The Sri Lankan government rejected the claims made in the Times article. Lakshman Hullegalle, a senior official from the Media Centre for National Security, said the photographs were “totally unbelievable”. Foreign Secretary Palitha Kohona said the Times was continuing a “bitter campaign against Sri Lanka”.


Speaking to Reuters in Singapore, Foreign Minister Rohitha Bogollagama repeated the lie that the army had stopped using heavy weapons on April 27. He denounced all claims that the military was responsible for civilian deaths, saying: “This was both fictional and well fabricated with ulterior and sinister motives, in order to discredit the armed forces, as well as to embarrass the government of Sri Lanka.”


The government has gone to extraordinary lengths to prevent any independent reporting of what happened during the army’s offensive—blocking access to the war zone and to Tamil civilians being held in detention camps. Three government doctors, Dr. T. Sathyamoorty, Dr. Varatharajah and Dr. Shanmugarajah, who remained in the war zone and provided the media with reports of the carnage being inflicted, were detained by police as “possible LTTE supporters” and face charges of having provided false information to the media.


Over the past three years, the security forces have acted with impunity. No serious investigation has been carried out into any of the hundreds of murders and “disappearances” by pro-government death squads. Following international outrage over the killing of 17 aid workers attached to the French-based Action Contre la Faim (ACF) during army operations in August 2006, President Mahinda Rajapakse established a presidential commission to investigate, but it is due to be shut down next month without writing a concluding report.
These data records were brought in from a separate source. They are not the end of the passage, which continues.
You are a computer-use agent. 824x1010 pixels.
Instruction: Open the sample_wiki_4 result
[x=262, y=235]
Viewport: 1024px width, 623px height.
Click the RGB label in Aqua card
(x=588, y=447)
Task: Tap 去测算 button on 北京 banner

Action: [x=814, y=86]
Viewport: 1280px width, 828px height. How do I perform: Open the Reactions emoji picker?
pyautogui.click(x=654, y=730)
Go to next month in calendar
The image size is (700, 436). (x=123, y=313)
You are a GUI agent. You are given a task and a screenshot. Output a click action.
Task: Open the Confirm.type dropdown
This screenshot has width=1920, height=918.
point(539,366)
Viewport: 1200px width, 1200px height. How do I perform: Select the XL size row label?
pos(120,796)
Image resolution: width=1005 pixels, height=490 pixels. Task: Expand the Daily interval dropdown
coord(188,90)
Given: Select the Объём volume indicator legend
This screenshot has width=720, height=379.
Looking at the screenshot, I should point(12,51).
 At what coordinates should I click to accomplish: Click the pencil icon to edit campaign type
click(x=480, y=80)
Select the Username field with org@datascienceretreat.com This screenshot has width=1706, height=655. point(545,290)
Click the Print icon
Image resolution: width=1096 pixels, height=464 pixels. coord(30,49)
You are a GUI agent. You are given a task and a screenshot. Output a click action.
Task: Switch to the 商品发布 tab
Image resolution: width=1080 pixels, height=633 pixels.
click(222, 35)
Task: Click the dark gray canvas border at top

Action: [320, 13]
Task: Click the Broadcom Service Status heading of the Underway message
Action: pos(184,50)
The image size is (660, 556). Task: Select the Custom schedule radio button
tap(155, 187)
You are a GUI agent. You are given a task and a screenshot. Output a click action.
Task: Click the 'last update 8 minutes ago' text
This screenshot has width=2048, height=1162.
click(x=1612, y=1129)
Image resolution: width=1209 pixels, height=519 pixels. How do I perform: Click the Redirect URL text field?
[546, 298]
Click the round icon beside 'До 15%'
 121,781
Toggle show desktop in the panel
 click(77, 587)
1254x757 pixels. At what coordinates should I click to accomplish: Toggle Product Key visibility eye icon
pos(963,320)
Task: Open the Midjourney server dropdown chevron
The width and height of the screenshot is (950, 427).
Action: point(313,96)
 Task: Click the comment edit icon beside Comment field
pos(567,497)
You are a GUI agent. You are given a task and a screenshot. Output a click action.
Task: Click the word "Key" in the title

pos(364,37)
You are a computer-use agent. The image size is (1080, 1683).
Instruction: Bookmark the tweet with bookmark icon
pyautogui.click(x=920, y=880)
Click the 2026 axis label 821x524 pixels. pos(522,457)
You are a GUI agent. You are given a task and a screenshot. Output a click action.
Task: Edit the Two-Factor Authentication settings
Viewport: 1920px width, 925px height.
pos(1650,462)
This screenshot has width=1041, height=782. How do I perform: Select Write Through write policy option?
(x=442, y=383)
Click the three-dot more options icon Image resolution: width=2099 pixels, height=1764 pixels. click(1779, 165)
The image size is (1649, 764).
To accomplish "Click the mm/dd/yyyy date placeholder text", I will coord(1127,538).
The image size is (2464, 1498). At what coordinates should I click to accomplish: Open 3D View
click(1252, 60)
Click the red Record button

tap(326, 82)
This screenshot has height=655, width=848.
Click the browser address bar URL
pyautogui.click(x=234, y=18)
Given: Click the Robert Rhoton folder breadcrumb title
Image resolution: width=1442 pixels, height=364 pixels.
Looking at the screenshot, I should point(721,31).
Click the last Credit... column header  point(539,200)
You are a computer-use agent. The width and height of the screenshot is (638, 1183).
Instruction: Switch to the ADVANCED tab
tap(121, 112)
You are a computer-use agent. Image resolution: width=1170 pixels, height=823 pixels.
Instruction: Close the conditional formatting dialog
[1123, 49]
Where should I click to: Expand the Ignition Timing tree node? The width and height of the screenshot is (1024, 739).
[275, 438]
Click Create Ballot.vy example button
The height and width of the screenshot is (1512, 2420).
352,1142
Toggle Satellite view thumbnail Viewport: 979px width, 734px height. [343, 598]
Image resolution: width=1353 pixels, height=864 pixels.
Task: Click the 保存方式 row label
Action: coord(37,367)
During last week’s UNHRC session, Sri Lankan ambassador Dayan Jayatilleka unintentionally made a revealing comment. Denouncing as “outrageous” the suggestion that the Colombo government should be investigated for war crimes, he declared that it was like asking the victorious allies of World War II to accept a war crimes tribunal for the atomic bombing of Hiroshima. The comparison of what happened in northern Sri Lanka with that monstrous crime demonstrates that the Rajapakse government is well aware of the extent of the atrocities carried out by the military.